Bipolar disorder (BPD) is a common disorder characterized by episodes of mania, hypomania and depression. The genetic background of BPD remains undefined, although several putative loci predisposing to BPD have been identified. We have earlier reported significant evidence of linkage for BPD to chromosome Xq24–q27.1 in an extended pedigree from the late settlement region of the genetically isolated population of Finland. Further, we established a distinct chromosomal haplotype covering a 19 cM region on Xq24–q27.1 co-segregating with the disorder. Here, we have further analyzed this X-chromosomal region using a denser marker map and monitored X-chromosomal haplotypes in a study sample of 41 Finnish bipolar families. Only a fraction of the families provided any evidence of linkage to this region, suggesting that a relatively rare gene predisposing to BPD is enriched in this linked pedigree. The genome-wide scan for BPD predisposing loci in this large pedigree indicated that this particular X-chromosomal region provides the best evidence of linkage genome-wide, suggesting an X-chromosomal gene with a major role for the genetic predisposition of BPD in this family.

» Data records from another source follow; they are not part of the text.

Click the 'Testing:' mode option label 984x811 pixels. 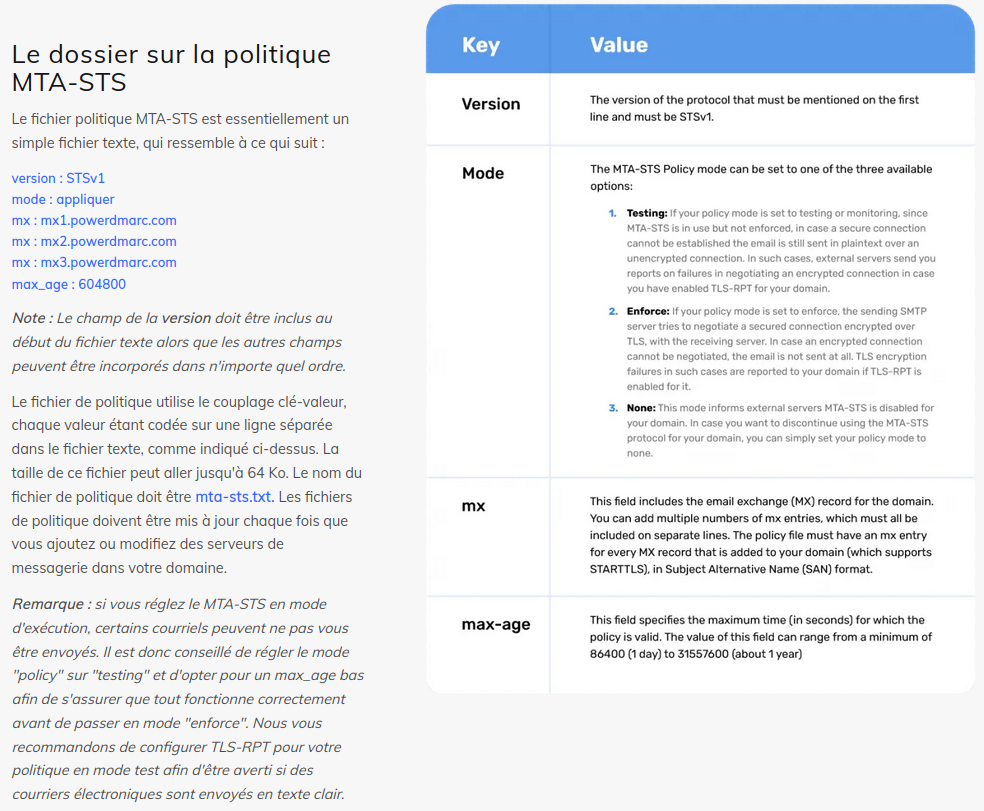click(646, 213)
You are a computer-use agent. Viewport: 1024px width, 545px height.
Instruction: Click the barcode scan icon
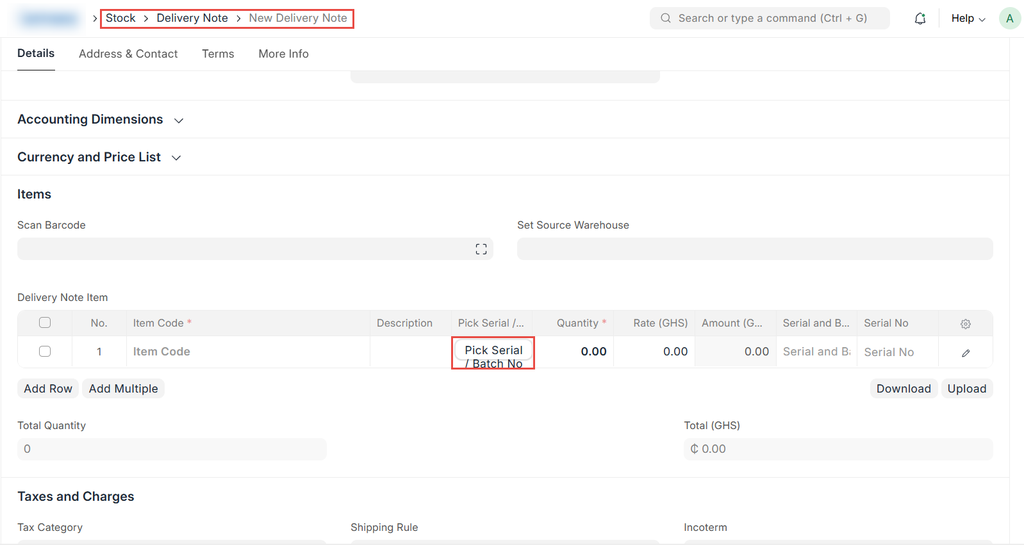pyautogui.click(x=481, y=249)
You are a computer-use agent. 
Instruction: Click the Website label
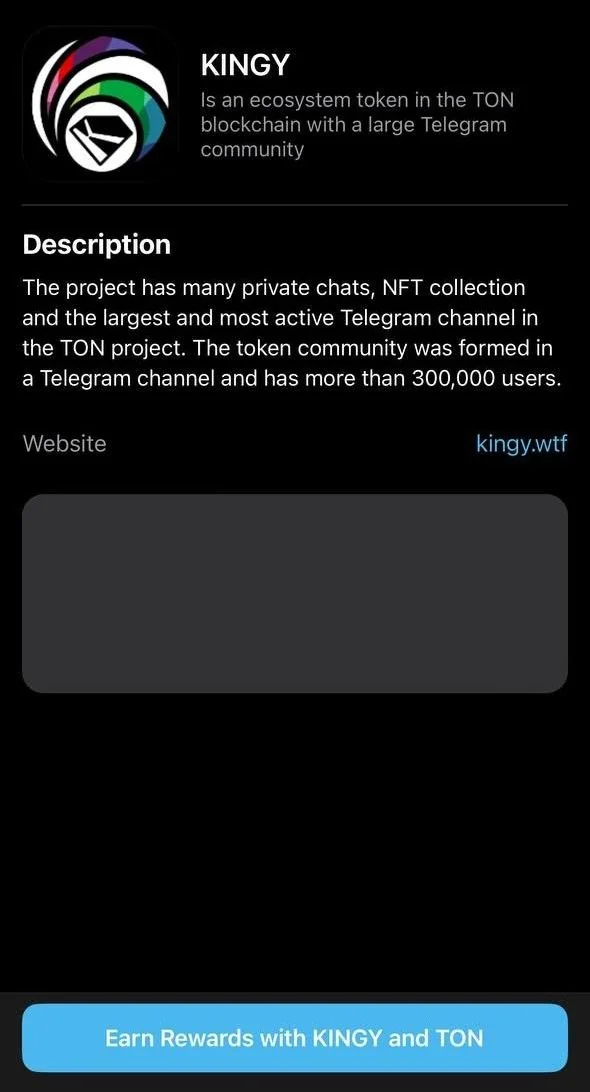(x=65, y=444)
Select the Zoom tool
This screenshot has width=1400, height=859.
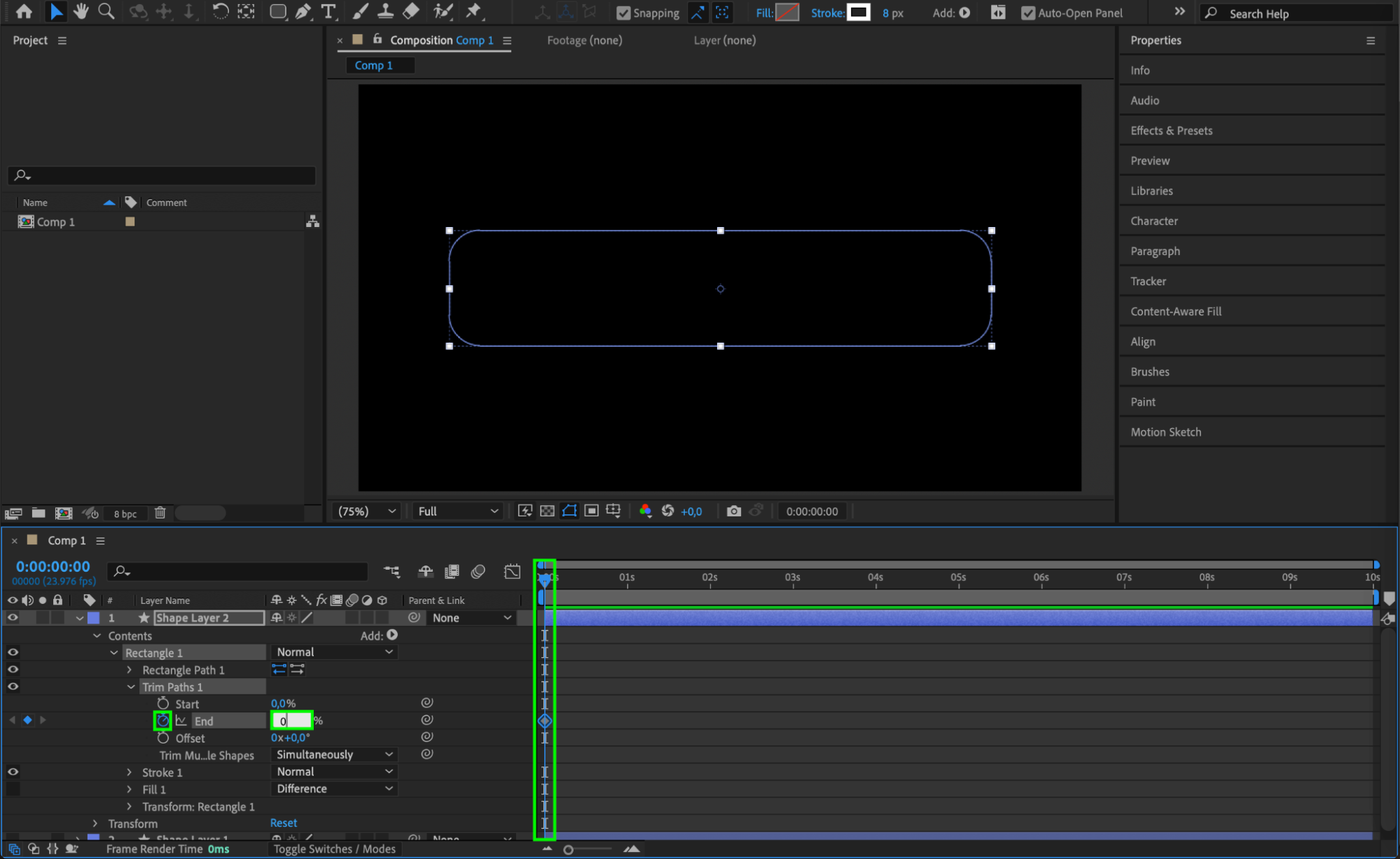(106, 11)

Bipolar disorder (BPD) is a common mental disorder with a lifetime risk of 0.6–1.2%.1 BPD is thought to be equally frequent in both sexes and no ethnic differences have been observed.1 The clinical phenotype includes episodes of both mania and depression or only mania. Epidemiological studies together with increasing evidence based on genome-wide scans and targeted DNA studies indicate strong genetic predisposition in BPD.2,3,4,5,6,7 Although the genetic background of bipolar disorder is poorly characterized, BPD most likely represents a polygenic disease.
The process of identifying genes underlying mental disorders faces many difficulties due to complex patterns of inheritance, lack of diagnostic biological tests and strong confounding or interacting influence of environmental factors. One possibility to simplify the complexity is to collect study samples from genetic isolates with potentially fewer predisposing alleles and more homogeneous environment.8 The Finnish population originates from a limited number of founders and has remained relatively isolated, resulting in increased genetic homogeneity. In fact, genome-wide scans using family material from internal isolates of Finland have already been successful in the identification of predisposing loci in several complex illnesses such as multiple sclerosis,9 familial combined hyperlipidemia,10 type 2 diabetes11 and schizophrenia.12 Most of the identified loci have also been found in more heterogeneous populations, emphasizing their general significance.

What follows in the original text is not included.